Record excerpts
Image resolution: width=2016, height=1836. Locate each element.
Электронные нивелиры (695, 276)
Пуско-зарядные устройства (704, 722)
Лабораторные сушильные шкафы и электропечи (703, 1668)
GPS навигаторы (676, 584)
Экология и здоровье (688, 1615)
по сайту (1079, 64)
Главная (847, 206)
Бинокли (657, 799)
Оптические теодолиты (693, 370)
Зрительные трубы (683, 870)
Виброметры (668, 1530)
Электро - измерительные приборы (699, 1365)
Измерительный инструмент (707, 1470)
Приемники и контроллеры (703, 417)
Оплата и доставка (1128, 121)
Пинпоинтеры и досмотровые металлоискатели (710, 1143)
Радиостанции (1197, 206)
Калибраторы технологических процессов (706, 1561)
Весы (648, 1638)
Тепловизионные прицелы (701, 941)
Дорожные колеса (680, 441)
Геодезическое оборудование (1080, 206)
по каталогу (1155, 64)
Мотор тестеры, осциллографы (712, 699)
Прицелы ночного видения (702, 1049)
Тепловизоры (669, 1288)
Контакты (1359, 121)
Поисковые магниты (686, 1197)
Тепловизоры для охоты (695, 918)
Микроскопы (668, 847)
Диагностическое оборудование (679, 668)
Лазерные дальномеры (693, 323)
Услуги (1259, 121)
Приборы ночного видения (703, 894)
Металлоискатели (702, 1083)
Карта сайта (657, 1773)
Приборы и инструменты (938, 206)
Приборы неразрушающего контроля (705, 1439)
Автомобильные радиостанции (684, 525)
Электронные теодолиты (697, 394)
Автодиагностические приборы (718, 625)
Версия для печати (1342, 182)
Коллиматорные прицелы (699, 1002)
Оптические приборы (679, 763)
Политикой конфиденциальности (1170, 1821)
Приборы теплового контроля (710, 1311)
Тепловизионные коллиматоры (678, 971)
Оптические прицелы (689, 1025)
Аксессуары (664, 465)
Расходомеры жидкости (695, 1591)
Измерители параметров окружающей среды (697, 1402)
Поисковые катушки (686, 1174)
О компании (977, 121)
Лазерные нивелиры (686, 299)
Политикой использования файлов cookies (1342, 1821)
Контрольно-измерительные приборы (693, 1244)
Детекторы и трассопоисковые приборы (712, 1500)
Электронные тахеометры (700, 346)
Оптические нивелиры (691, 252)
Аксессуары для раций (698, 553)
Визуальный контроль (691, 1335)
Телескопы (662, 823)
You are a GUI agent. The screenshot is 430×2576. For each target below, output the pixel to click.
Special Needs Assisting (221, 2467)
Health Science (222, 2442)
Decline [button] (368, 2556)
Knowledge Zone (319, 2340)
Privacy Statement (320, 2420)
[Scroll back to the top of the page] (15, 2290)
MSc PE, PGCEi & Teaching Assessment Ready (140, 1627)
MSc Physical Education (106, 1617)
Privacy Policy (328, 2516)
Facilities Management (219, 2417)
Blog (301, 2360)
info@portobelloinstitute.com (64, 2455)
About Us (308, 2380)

What is expected
The lines wanted are those from the one containing "Health Science (222, 2442)" through the last line of the listing above. Repeat them exactly.

Exercise output
Health Science (222, 2442)
Decline [button] (368, 2556)
Knowledge Zone (319, 2340)
Privacy Statement (320, 2420)
[Scroll back to the top of the page] (15, 2290)
MSc PE, PGCEi & Teaching Assessment Ready (140, 1627)
MSc Physical Education (106, 1617)
Privacy Policy (328, 2516)
Facilities Management (219, 2417)
Blog (301, 2360)
info@portobelloinstitute.com (64, 2455)
About Us (308, 2380)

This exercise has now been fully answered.